# Headers and Exhaust?



## irishdude (Jun 23, 2011)

I have an 05 A4 GTO. I want to get headers and exhaust for it pretty soon Im just not sure which to get. I was thinking bout kooks or JBA headers and SLP, spintech or borla exhaust. What do you guys think would be the best combo that wouldnt be extremely expensive.


----------



## BWinc (Sep 21, 2005)

You could search/look in Intake and Exhaust Discussions forum to help your decision making. There are so many variables in picking a combo and you need to let your goals be known.


----------



## Poncho Dan (Jun 30, 2009)

Whatever you do, get stainless. You'll thank yourself in a couple years. Cold steel = junk. Headers are going to be a toss-up, mainly based on what your wallet can handle. Check youtube for the different catbacks out there for the tone you want.


----------



## svede1212 (Nov 1, 2005)

Get LTs. After you put those on assess the sound as it will change quite a bit. On stockish cars a catback is a sound mod and won't add performance. If you don't like the sound after the LTs then look at putting on different mufflers on your stock catback. Even "expensive" LTs will be cheaper than cheap LTs and any catback.


----------



## irishdude (Jun 23, 2011)

Im looking for hp gin mostly. with a nice sound


----------



## svede1212 (Nov 1, 2005)

Definitely do the LTs first then. LTs and a tune can net you 20-30 RWHP and change the sound to a more aggressive one in one fell swoop.


----------



## irishdude (Jun 23, 2011)

Would it be ok to put headers on a stock exhaust.


----------



## svede1212 (Nov 1, 2005)

Oh yeah. The stock exhaust isn't that restrictive


----------



## irishdude (Jun 23, 2011)

If I did get an exhaust which do you think would be the best hp gain?


----------



## 87GN06GTO07IRL (Aug 10, 2009)

They will all give you 1 or 2 hp. None give a lot.


----------



## Falco21 (May 11, 2010)

I hope to god your not basing your decision off of the horsepower gain. First of all, the stock exhaust is not as bad as people think. No where near as bad as other cars out there. With that being said, a new cat back system will run ten times better than the stock system. Your choice of exhaust should solely be based on sound. A lot of things come in to factor with choosing an exhaust, horsepower is not one of them.


----------



## GTOMOE9 (Jun 14, 2010)

go with kooks lt or American racing with no cats the best way to go


----------



## svede1212 (Nov 1, 2005)

I was in a muffler shop once when I was still stockish to have something looked at. The guy there told me he had some mufflers he could bolt on that would give me 40-60 HP. I smiled, got my car off the rack and left there never to return. Exhausts are one of the least understood and biggest internet myth car topics.


----------



## irishdude (Jun 23, 2011)

If I got SLP LT headers with highflow cats would I be able to pass inspection. Are they legal to have on your car?


----------



## Poncho Dan (Jun 30, 2009)

Another thing to consider is weight. The stock catback is 68 pounds if you can believe it. My Bassani weighs 33.


----------



## nicayotte (Apr 4, 2011)

irishdude said:


> If I got SLP LT headers with highflow cats would I be able to pass inspection. Are they legal to have on your car?

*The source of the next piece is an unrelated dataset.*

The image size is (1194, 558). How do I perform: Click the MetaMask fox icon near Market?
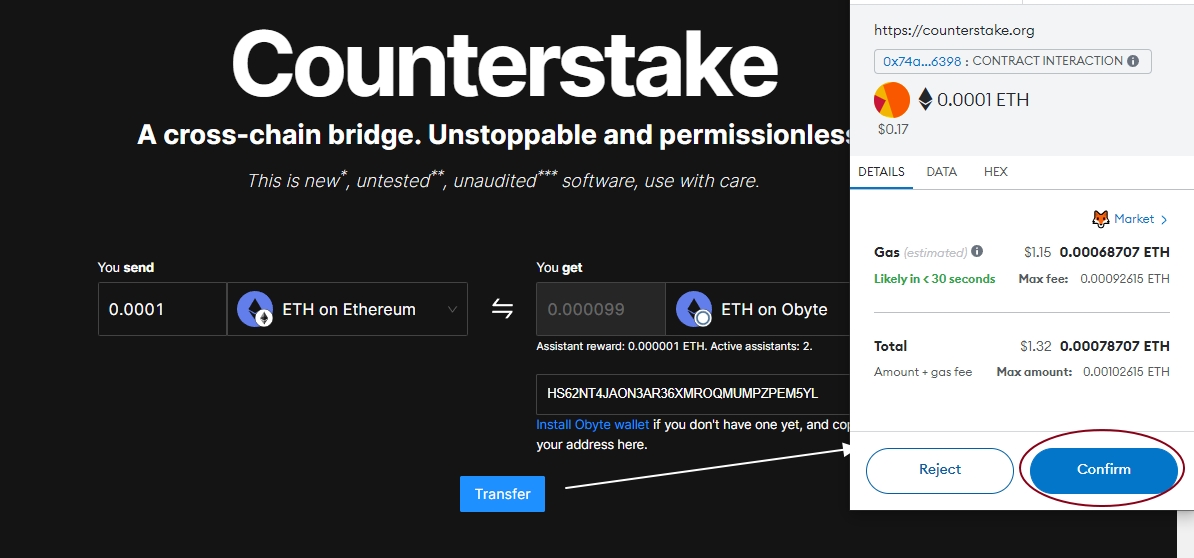(1100, 219)
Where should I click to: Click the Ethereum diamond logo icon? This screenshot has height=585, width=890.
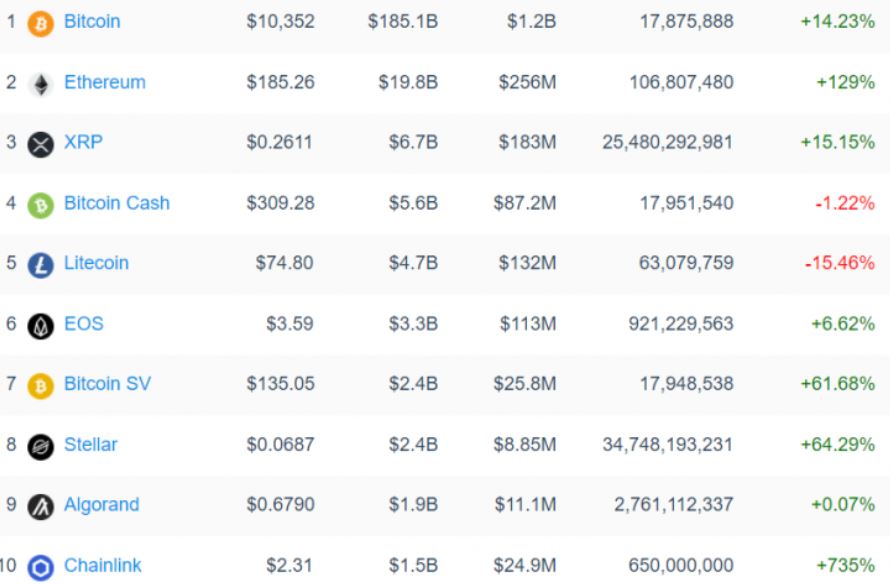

Depending on your state it varies, some states that do a visual inspection will fail you if they see long tube headers right off the bat. If your car is throwing out any errors obviously you will have issues.


----------



## lowpro192000 (Jun 2, 2011)

If i were to put Lt's on the stock exhaust lets say kooks, would i need midpipes to connect them to the stock exhaust also if i changed the mufflers out and decided i wanted to something like an x-pipe how hard would that be on the stock pipes? these might be dumb questions but i dont know a whole lot about exhaust stuff.


----------



## nicayotte (Apr 4, 2011)

Depending on your price range you might as well just wait and do the whole thing at once. What exactly are you looking to spend on an exhaust setup....


----------



## BWinc (Sep 21, 2005)

Pacesetter money with Kooks quality.:cool


----------



## irishdude (Jun 23, 2011)

do u have any problems with ur pacesetters?


----------



## 2006PHANTOMBLACKGTO (Aug 9, 2010)

I have Corsa exhaust, and recommended Header?


----------